Ranging from remote English moors to an ancient Swedish burial ground to a hedonistic Mexican wedding, the stories in Mothers lay bare the emotional and psychic damage of life, love, and abandonment. Suffused with yearning, Power’s transcendent prose expresses a profound ache for vanished pasts and uncertain futures.
I need to once again start a review with a confession. There was some time between me receiving this collection and me starting it, which means that by the time I began reading the first story I thought this whole collection was about ... you guessed it, mothers. There are a lot of mothers in Mothers, but they aren't about mothers, per se. The collection is grounded by three stories that make up the beginning, middle and end: 'Mother 1: Summer 1976', 'Mother 2: Innsbruck' and 'Mother 3: Eva'. I once again have to confess I wasn't sure they were all related until I saw it confirmed in other reviews. I saw how the stories were connected but didn't trust myself enough to truly make these connections. Perhaps that is the point, however. Not all stories, or novels, are meant to give you a clear moral or a straightforward line of events. In Mothers Power sets out not to explain why we have difficult relationships or why we are unhappy. Rather, his stories shows us how his characters are in these difficult moments, how they are unhappy, each in their own way, and then leaves the reader carrying the stories with them.

In Mothers Chris Power shows the reader a set of characters who are all at a crossroad. They are drifting or stuck, searching without quite realizing it, about to be lost for good. The stories in Mothers aren't uplifting. Some of them are actually very bleak. In 'The Crossing' Ann and Jim are hiking and while the outer landscape is beautiful, something ugly is growing inside. There is a dissatisfaction there, a desire for something, anything, to happen. In 'The Colossus of Rhodes' the something ugly that grows is long overdue after having been repressed. In all the other stories, much like the triptych of Mother stories, are about remembrance and about being alone. 'The Haväng Dolmen' was one of my favourites as it combines the bleakness of the other stories with a terrifying undercurrent of horror. I think the lack of resolution in the stories, either story-wise or emotionally, means that reading Mothers leaves the reader with nowhere to go, nowhere to place the stories and therefore no way to let go off the bleakness.

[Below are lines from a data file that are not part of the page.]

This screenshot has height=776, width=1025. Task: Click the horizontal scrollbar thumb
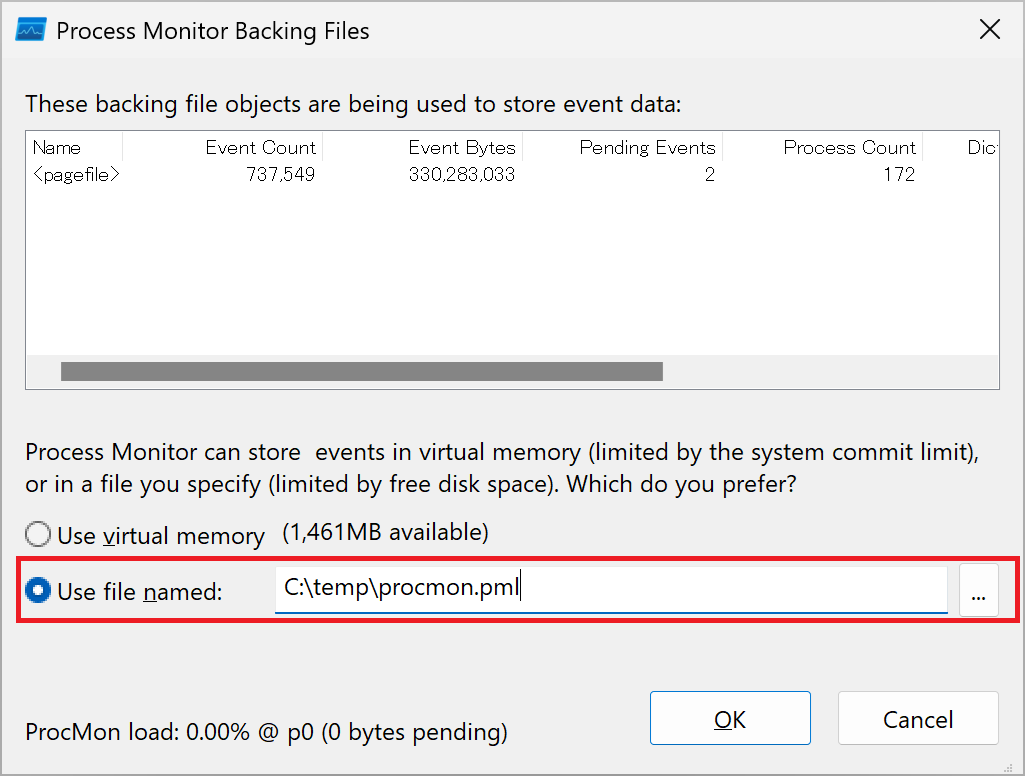(361, 371)
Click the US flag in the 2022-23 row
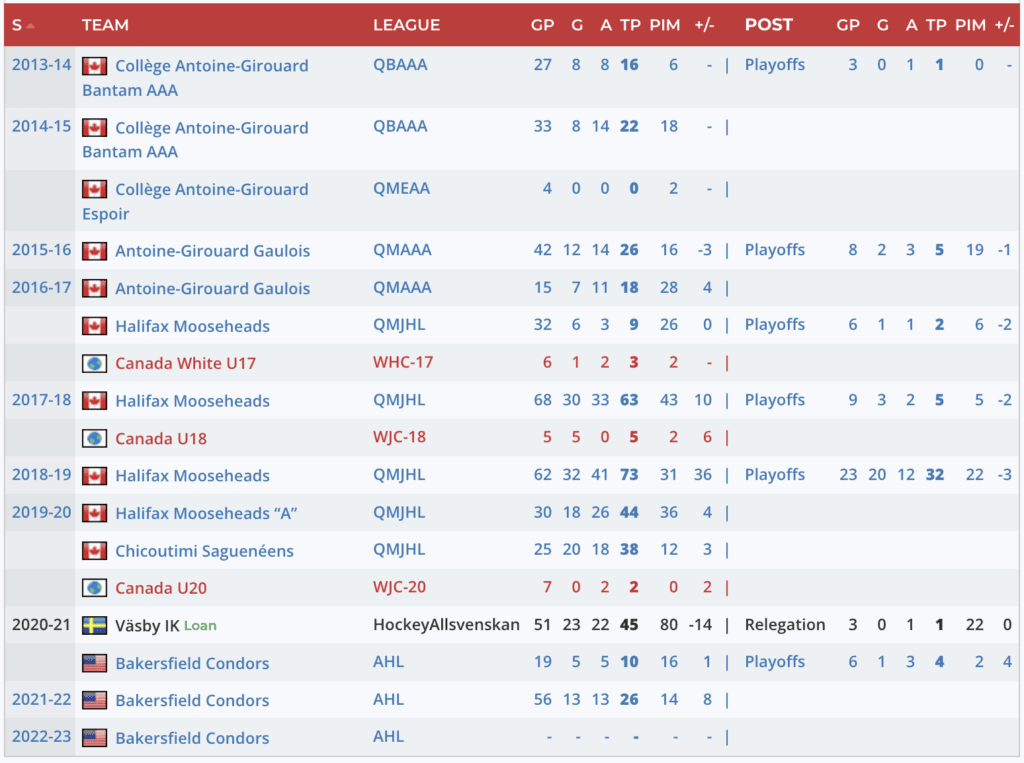Image resolution: width=1024 pixels, height=763 pixels. click(x=95, y=738)
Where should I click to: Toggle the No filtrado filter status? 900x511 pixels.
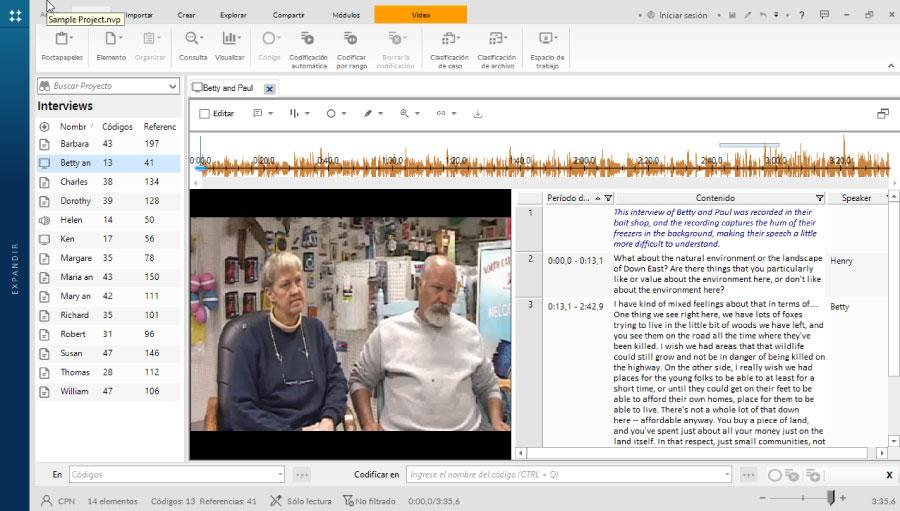(x=369, y=501)
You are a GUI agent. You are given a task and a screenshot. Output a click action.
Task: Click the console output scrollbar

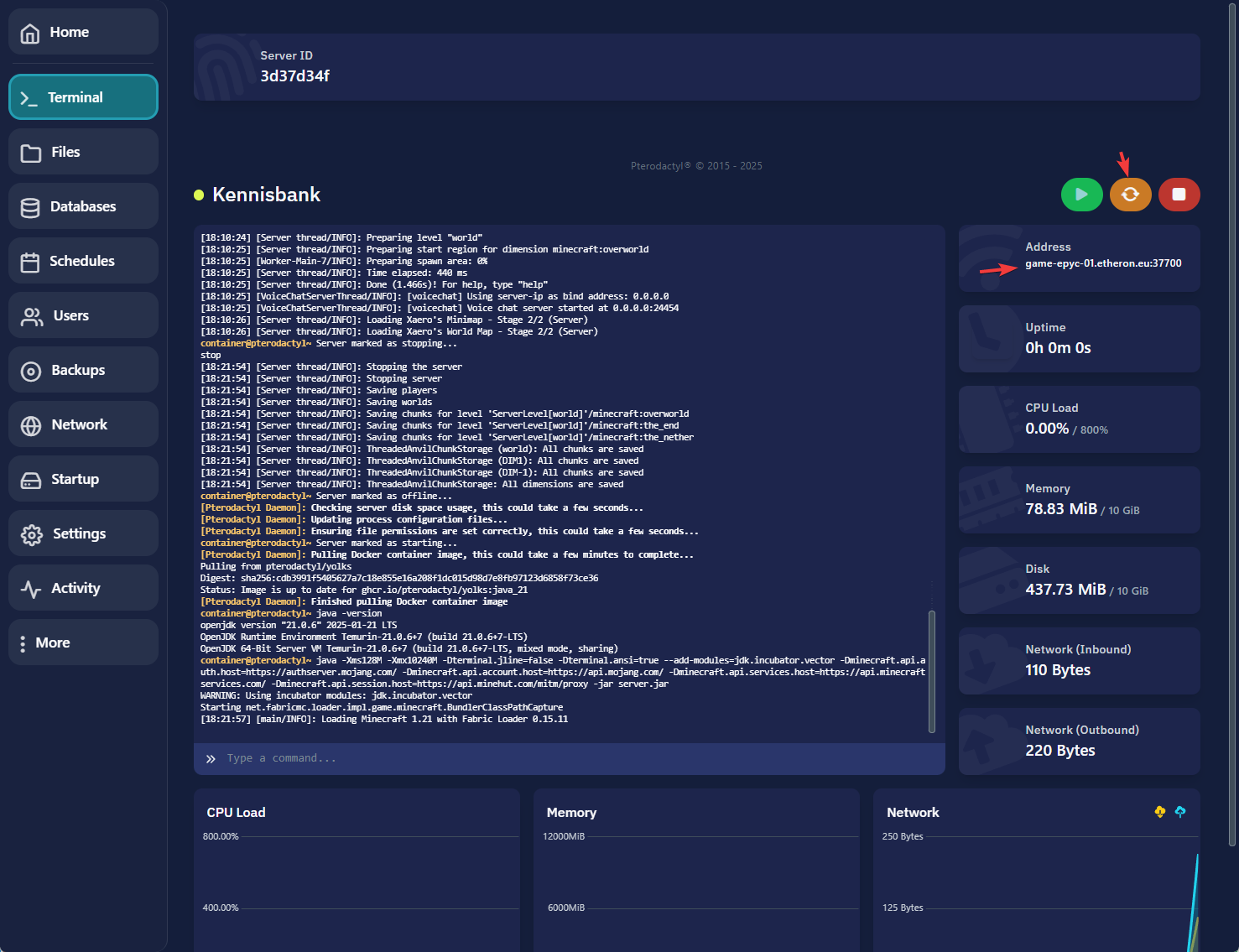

It took me some time to get used to Chris Power's style in Mothers. Many of the narrators in this collected are very reserved, which means many of the stories are without high emotions. Each of the stories occur at a crossroads, where important and life changing things happen, but those moments seem to pass by, noticed but hardly commented upon. These things simply happen and there is only so much we can do about it. The stories are very calm and therefore may not be for everyone. The internal voices of the narrators are everything, which means that Powers manages to convey the claustrophobic feeling of being stuck in your own brain, of being somehow immobilized. There is some absolutely stunning moments of imagery and true realization in Mothers, which did make it a rewarding read despite occasionally struggling with some of the stories.

I give this collection...

3 Universes!

Mothers was a very interesting collection of stories, all related in theme and mood, but also vastly different. Many of these stories will fill you with unease, but Powers brings in beauty just often enough to reward perseverance.